Practical Data Analytics
Task 1: Data Architecture Analysis (25 Marks)
(Write in third person – academic style)
The set text provides an end state architecture to which organisations should aspire. It is shown below.
Snapshot : from: Inmon, W. and Linstedt, D. (2019) Data Architecture: A Primer for the Data Scientist, Academic Press; 2nd edition, pp 48
Devise a big-data-oriented application relevant to your organisation (or organisation like your own) and consider how that application could be represented using the given architecture as a foundation.
Provide a description of the application, stating the main data components, their sources and their relationships. Justify the data components included.
Amend the diagram given above to include the data components of your application.
Explain how big data techniques might be used to harness and process the data within your application.
Task 2: Data Analysis (40 marks)
(Write in third person – academic style)
You will carry out a data analysis and produce visualisations. You will need a data set which can be analysed. You will also need a research question.
- Research question and hypotheses (10 marks)
Identify a research question that might be usefully answered using your analytics record. Develop hypotheses.
Evaluate the potential impact of insights that might occur following exploration of the research question.
- Dataset Generation (10 marks)
Identify data from your application that might be analysed to provide business insights and in particular to answer your research question in (a) above. Based on your selection, create a data set with at least 1000 rows. You can create the data set either using real data (suitably anonymised) or, if this is not possible, you will need to generate a realistic data set. You will need to specify realistic shape and relationships within the data in order to generate realistic data. If you use real data make sure you have permission from your organisation and that your use complies with your organisation’s data governance policy.
Briefly explain why the data chosen has been selected and the reasoning behind your design of the data shape and relationships. The data set will form your analytics record.
Include an appendix that describes the meta-data of your data set together with a sample of some rows.
- Hypothesis Testing (10 marks)
Analyse the data against the hypothesis.
Carry out suitable statistical significance testing.
Evaluate results and justify statistical significance testing method selected.
- Analysis and Visualisation (10 marks)
Using Power BI or another suitable visualisation tool, create at least three visualisations from your data set. Provide a discussion of the visualisations selected, explaining how they were created and what additional insight they bring.

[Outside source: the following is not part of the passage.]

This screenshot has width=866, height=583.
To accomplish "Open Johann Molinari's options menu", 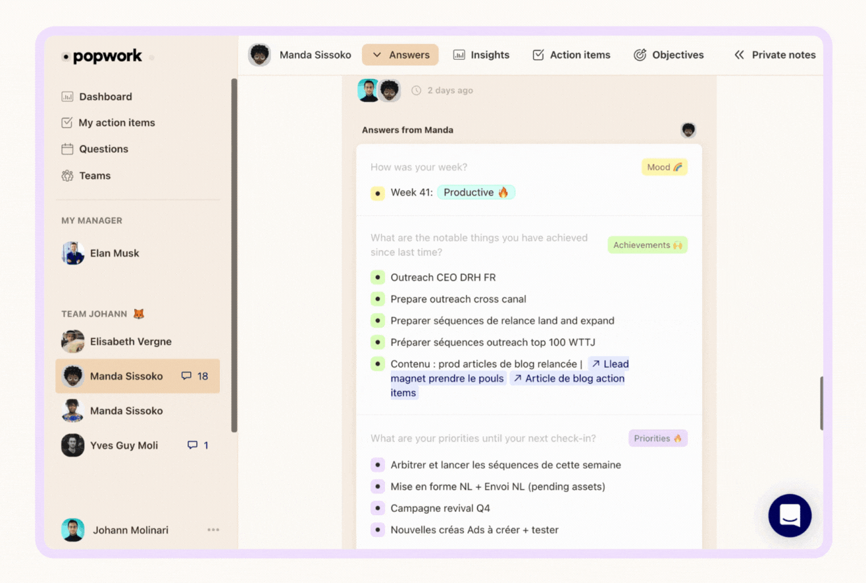I will pyautogui.click(x=213, y=530).
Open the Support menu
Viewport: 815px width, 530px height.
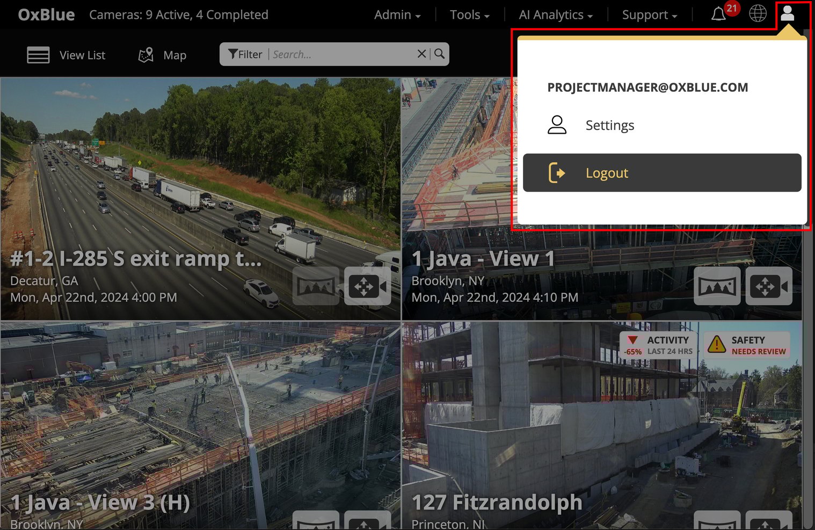click(649, 15)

Task 3: Data Governance (15 marks)
(Write in third person – academic style)
Outline a data governance framework suitable for the organisation. Justify the components included and outline the responsibilities of the data governance function.
Task 4: Evaluation (10 marks)
(Write in first person – reflective style)
Evaluate your experience in carrying out the assignment. What went well and what was your response to any challenges? Briefly discuss your main points of learning.
Academic Conventions (10 marks)
The standard of academic writing will be considered as well as the report presentation and structure. Roehampton Harvard (https://library.roehampton.ac.uk/ld.php?content_id=32542499) referencing style is expected. Sections should be numbered. Figures and tables should be numbered and should have captions. Pages should be numbered. Appropriate front pages should be used.